Tag Archives: video games

Girls in Video Games

Anyone even remotely interested in, or impacted by, the video gaming industry will be aware that there is a lot of controversy surrounding the availability and treatment of women characters in modern video games. There have been multiple articles written and studies done on the depiction of women in video games, from the lack of availability of female characters all the way through to so-called strong women with huge cleavage (to attract male gamers, you know) and the prevalence of games that use violence against women as “plot points” to either encourage a male character to action, or force a female character to be “strong”.

I’ve had no interest in writing about that debate.

First, I’m not a gamer. Despite my addiction to the original Civilisation and X-Com games in my youth, it’s a long time since I’ve had any interest in losing myself in a computer game.

Secondly, everything that needs to be said has already been said by people more vocal and informed on the issue than me.

But here I am writing about it anyway. You may be wondering why. (Or you may be wishing I would just get to the point.)

The reason is simple: My “Mother” button was pushed.

I’ve mentioned before that my children don’t watch TV. They also don’t play video games. At least, not as part of their usual routine. But as a very special holiday treat, when we go stay with my parents, Big Brother is allowed to play their Wii. He really only plays one game — Sonic & Sega All-Stars Racing — and he’s limited to a maximum of 30 minutes at a time, up to twice a day. But he plays a video game and he loves it.

Sonic and Sega All Stars Racing

If you haven’t seen this game, it’s one of those racing games in the style of Mario Kart. It came free with my parents’ Wii when they bought it a few years ago. It’s a bit of a mish-mash of 20 favourite Sega characters, each of whom has a different car, bike or hovercraft. They race around various tracks, picking up power-ups and blowing up their opponents. Oh, and they all have an individual All-Star move.

We’ve been playing this game a few times a year for the last couple of years, and I certainly enjoy it as much as Big Brother does. I’ve never given any thought to gender equality in the game, or any other hot-button video gaming issue for that matter. I mean, it’s a family racing game.

Or I hadn’t until last week.

Completely out of the blue, Big Brother said to me, “Mummy, you know the racing game at Nana and Grandad’s house? Why are there lots of boy racers and only two girl racers?”

I had to stop and think. Really hard. There must be more female options than that, surely.

But after straining my brain, I could only remember one.

“Who are the girl racers?” I asked.

“There’s Ulala and Amy,” said Big Brother. “Amy is a hedgehog like Sonic. And Ulala is pretty and has a bottle of perfume for her All-Star.”

A few little alarm bells started ringing in the back of my head. “What’s Amy’s All-Star?” I asked. Because I honestly couldn’t remember. I don’t think I’ve ever played one of the female characters.

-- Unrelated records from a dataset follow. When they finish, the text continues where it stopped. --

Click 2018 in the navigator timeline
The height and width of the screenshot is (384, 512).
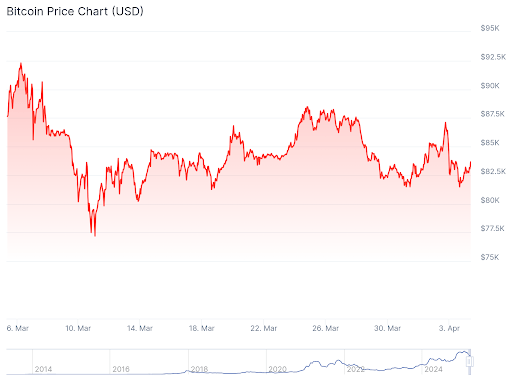(199, 369)
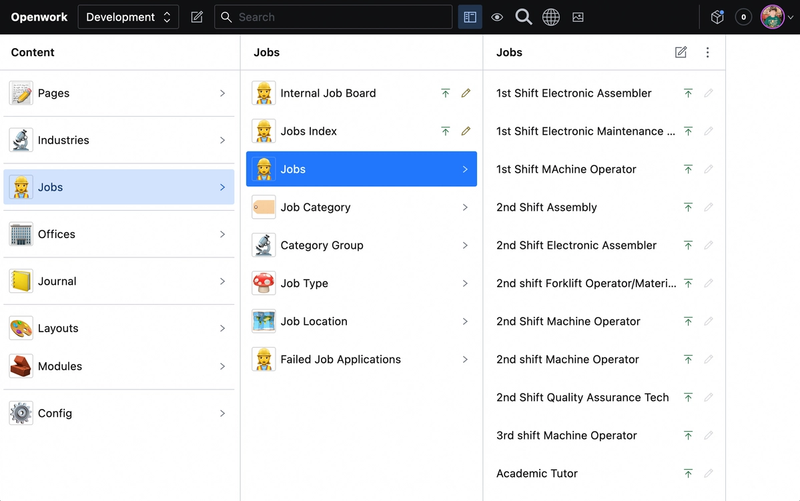Publish the 2nd Shift Assembly job
This screenshot has height=501, width=800.
click(688, 207)
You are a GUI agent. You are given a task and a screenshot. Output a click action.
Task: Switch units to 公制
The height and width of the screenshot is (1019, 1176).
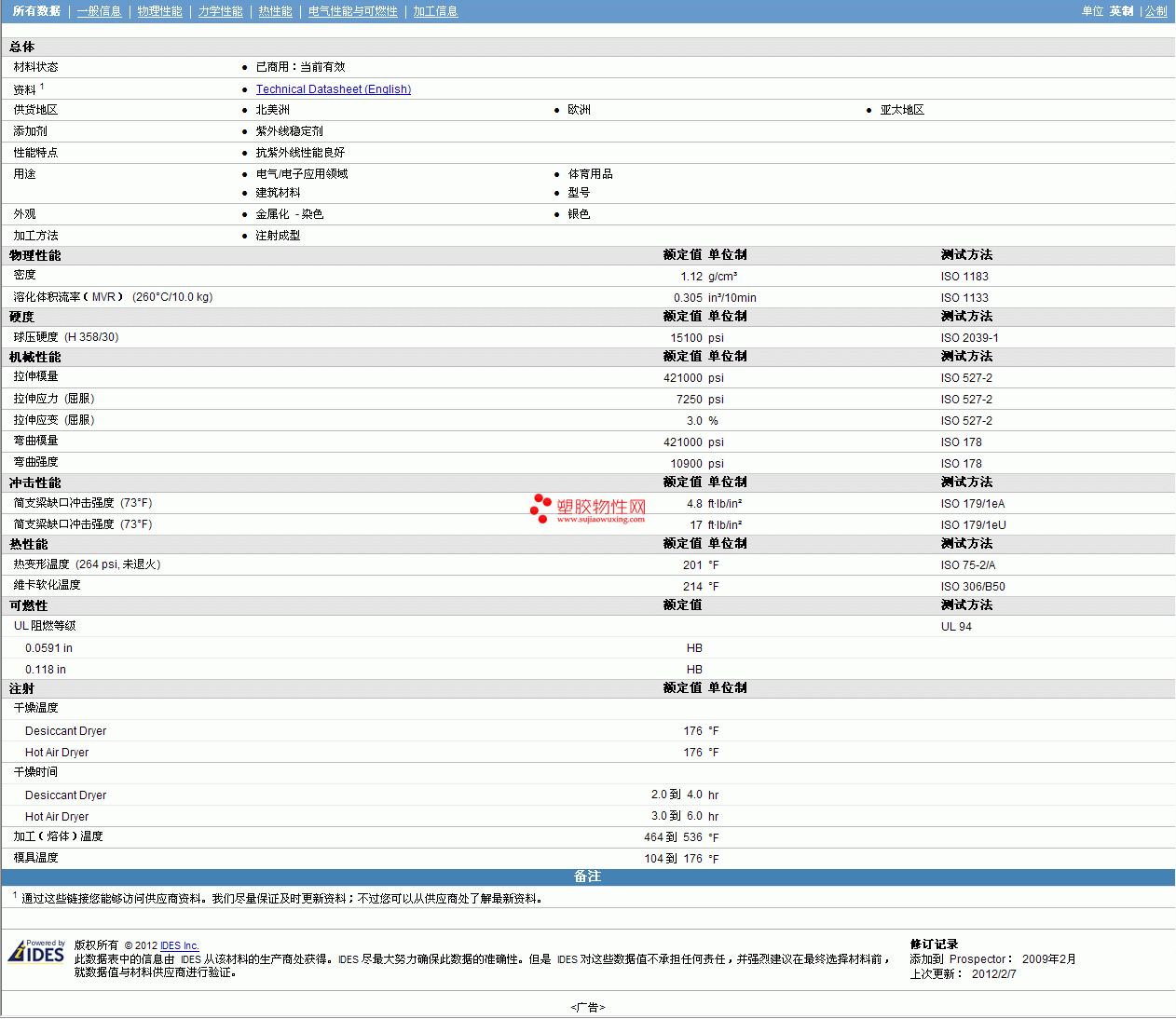pyautogui.click(x=1155, y=11)
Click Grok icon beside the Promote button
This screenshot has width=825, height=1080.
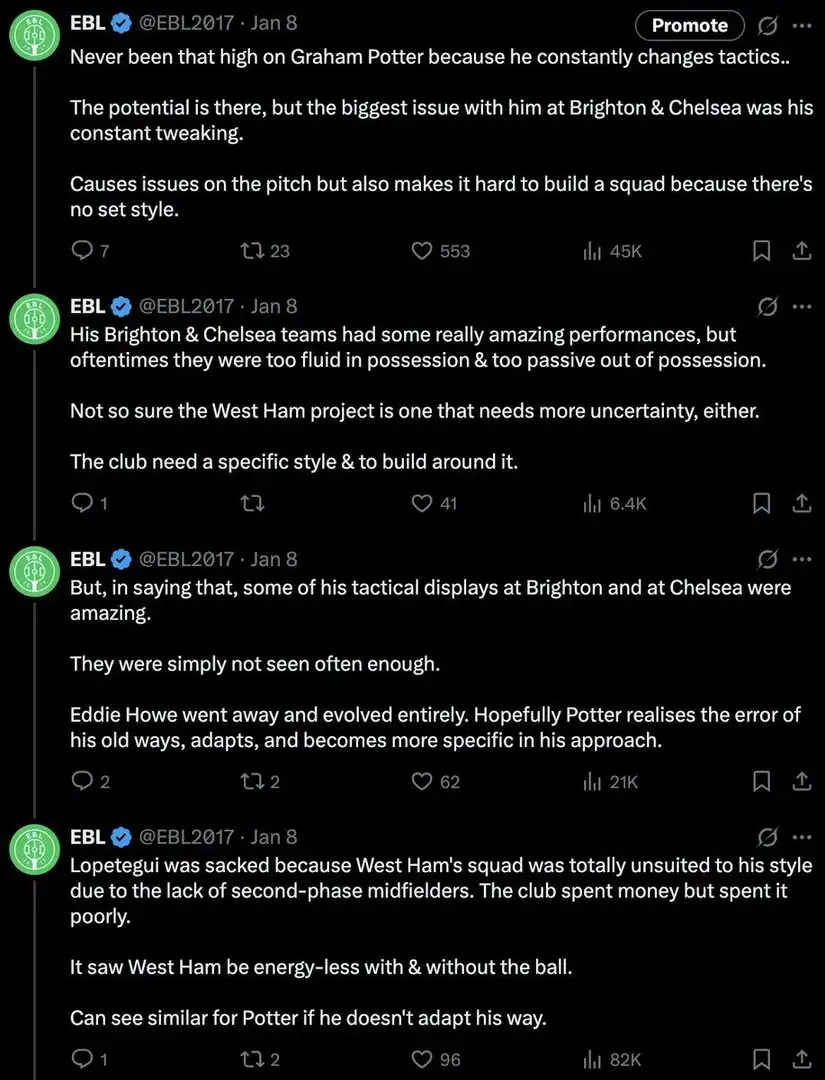click(x=769, y=25)
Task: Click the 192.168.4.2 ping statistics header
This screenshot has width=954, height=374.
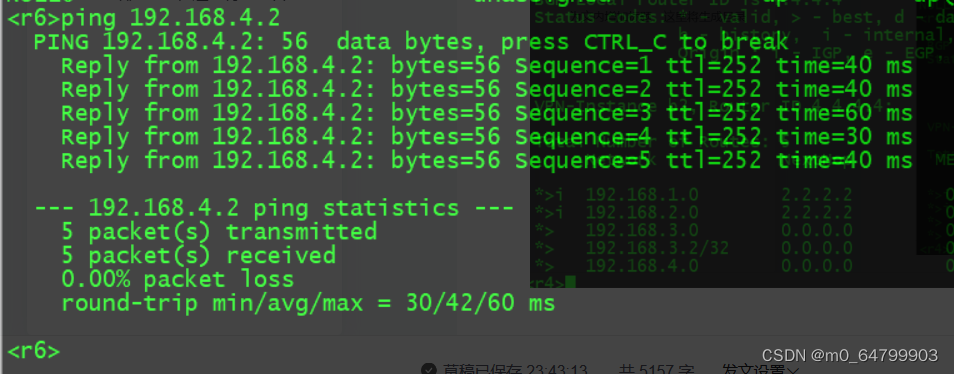Action: pyautogui.click(x=274, y=209)
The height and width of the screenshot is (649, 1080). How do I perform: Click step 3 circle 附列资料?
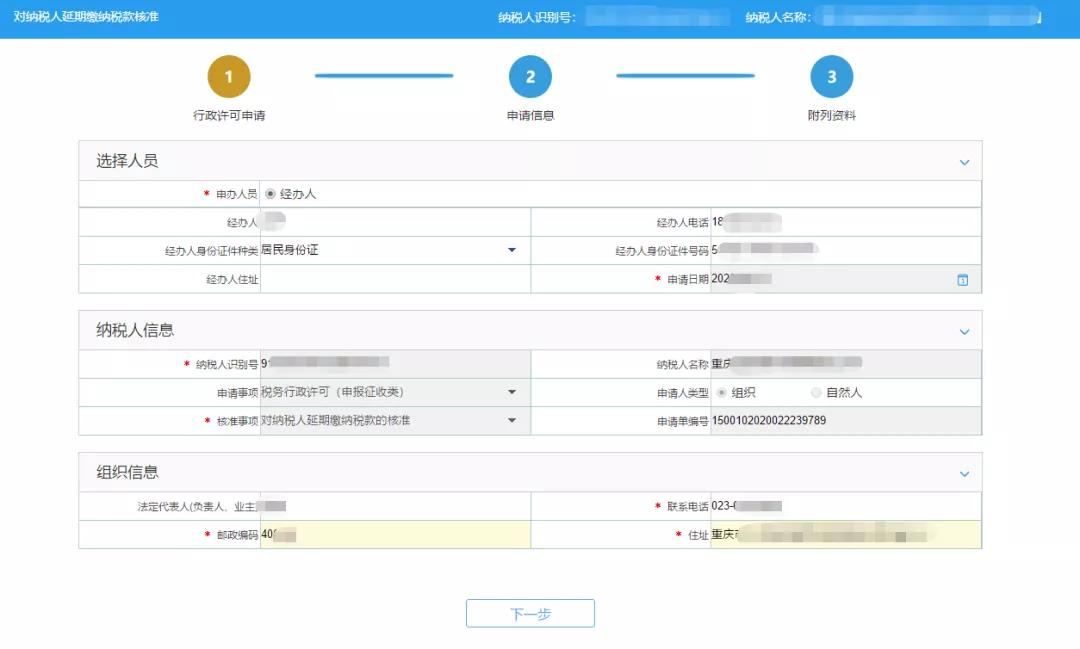(831, 77)
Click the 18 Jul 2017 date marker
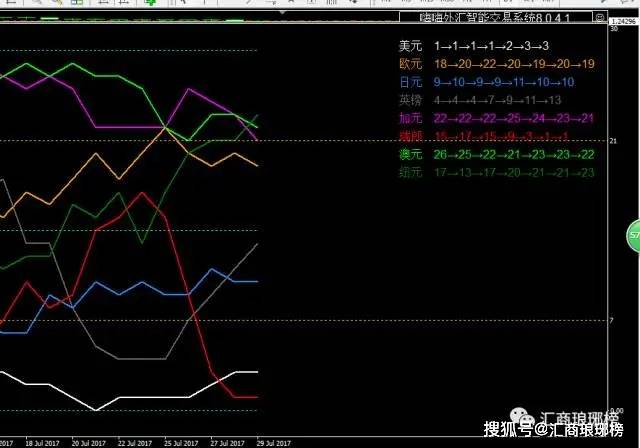The image size is (640, 448). 41,441
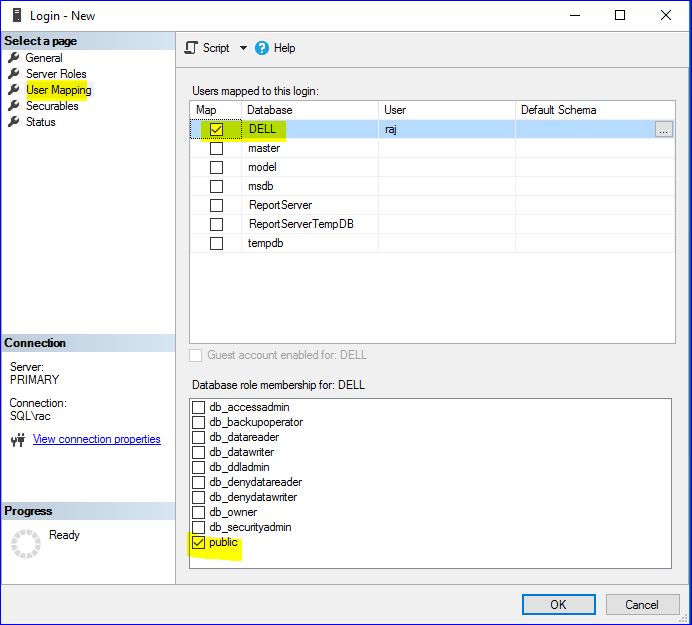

“She has a giant, sparkly pink hammer.”

Right. So there’s 18 male racers with All-Star moves like martial arts, super-speed, and turret guns. Then, for the girls, there’s a choice between Sonic’s girlfriend with her sparkly pink hammer, or the hot chick with a bottle of perfume.

Yeah.

Awesome.

But wait. This game isn’t exactly breaking new territory when it comes to characters. It’s a mascot game, a “best of” game, full of Sega’s most beloved characters. So surely the game itself can’t be held accountable.

Maybe so. But consider the fact that Sega looked through their backlog of games and chose the most interesting, unique, and loved characters they could find. This game includes characters from 14 different game worlds (assuming you class all the Sonic games as a single world). And from 14 games, they only chose two female characters. Sega has a grand total of two interesting, unique and lovable female characters.

Tell me you don’t think it’s a little concerning that this is what our children are seeing when they turn on a non-violent, child-safe video game.

Tell me you don’t think it’s a little concerning that I’m so used to not having female characters to choose from, it didn’t even register with me that there were only two of them.

Or tell me that you agree with Big Brother’s statement:

“That’s really not fair. There should be the same number of boy racers and girl racers. Because there’s the same number of boys and girls in the world.”

Have you noticed gender-inequality in children’s TV or video games?